Passage to read>
The provision of health care is one of the most complicated businesses around. People do not go to their doctors or hospitals for fun. Much of the payment for medical care is through third parties, giving users the impression that it is free. Since 1965, federal and state governments have been heavily involved.
We are now in a wrenching debate about increasing state involvement in health care, full of charges, counte rcharges, truths, half truths, and lies.
Simple economic analysis, however, provides a tried-and-true guide for those who really want to understand the debate. Economics suggests the following points.
“Affordable” universal health care cannot be provided to everyone without mandatory reductions in payments to doctors, hospitals, drug companies, and nurses. Everyone, in effect, will get a “voucher” for health care to be provided at a low (or zero to the patient) price.
Lower mandated payments to health-care providers will have the following effects. Health-care providers will:
Treat only those who pay a price higher than the mandated price.
Transfer into unregulated medical activities (such as cosmetic surgery or weight loss programs).
Withdraw from medicine for related professions that reward them for their training and education.

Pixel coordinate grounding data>
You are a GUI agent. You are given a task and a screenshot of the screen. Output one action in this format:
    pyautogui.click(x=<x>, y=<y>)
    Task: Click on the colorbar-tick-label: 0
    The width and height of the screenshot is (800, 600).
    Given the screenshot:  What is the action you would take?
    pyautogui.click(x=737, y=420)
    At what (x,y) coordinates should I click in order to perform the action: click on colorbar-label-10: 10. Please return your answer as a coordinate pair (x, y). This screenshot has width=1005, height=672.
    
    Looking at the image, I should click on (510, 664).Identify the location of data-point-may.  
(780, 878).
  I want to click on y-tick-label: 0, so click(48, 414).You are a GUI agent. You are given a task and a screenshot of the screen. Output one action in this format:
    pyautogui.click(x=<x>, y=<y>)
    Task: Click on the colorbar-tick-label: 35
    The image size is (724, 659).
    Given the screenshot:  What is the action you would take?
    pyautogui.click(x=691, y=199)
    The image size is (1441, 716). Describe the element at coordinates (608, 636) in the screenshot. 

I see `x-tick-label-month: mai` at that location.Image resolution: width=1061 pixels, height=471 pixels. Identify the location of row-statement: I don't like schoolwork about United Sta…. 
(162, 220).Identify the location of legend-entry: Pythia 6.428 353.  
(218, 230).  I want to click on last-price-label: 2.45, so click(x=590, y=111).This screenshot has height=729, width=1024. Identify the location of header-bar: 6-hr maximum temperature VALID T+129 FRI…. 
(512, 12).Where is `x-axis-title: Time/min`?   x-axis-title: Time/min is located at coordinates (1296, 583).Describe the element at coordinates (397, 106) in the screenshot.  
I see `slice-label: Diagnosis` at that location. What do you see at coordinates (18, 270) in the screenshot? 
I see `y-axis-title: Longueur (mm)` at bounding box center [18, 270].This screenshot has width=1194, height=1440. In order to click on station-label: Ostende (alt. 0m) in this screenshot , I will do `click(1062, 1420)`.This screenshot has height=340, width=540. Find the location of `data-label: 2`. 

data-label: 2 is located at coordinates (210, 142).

Required actions>
1. From the passage on the economics of health care, output the text between "Simple economic analysis, however, provides" and "weight loss programs).", inclusive.
2. Pick up the passage on the economics of health care after its last sentence and continue writing it.

Task-by-task outputs>
1.
Simple economic analysis, however, provides a tried-and-true guide for those who really want to understand the debate. Economics suggests the following points.
“Affordable” universal health care cannot be provided to everyone without mandatory reductions in payments to doctors, hospitals, drug companies, and nurses. Everyone, in effect, will get a “voucher” for health care to be provided at a low (or zero to the patient) price.
Lower mandated payments to health-care providers will have the following effects. Health-care providers will:
Treat only those who pay a price higher than the mandated price.
Transfer into unregulated medical activities (such as cosmetic surgery or weight loss programs).

2.
This means that the government “vouchers” for medical services will have little value. Few medical professionals will honor them. The state health care program is therefore discredited. When this happens, the state has two choices:
Let those who least can afford medical care endure long lines, wait for life-saving treatments, and forego necessary medication. The treatment of the “rich” will be unaffected as financially-strapped medical care providers welcome them to special VIP programs. This option is a political disaster.
Use coercion to force medical care providers to accept voucher patients. The state imposes severe penalties for violations, and, in extreme cases, makes it illegal for any health care provider to charge a price higher than the state-reimbursement rate. At this point, we have a single payer system kept in place by state coercion.
The second solution will result in a loss of economic freedom, from which it will be difficult to recover.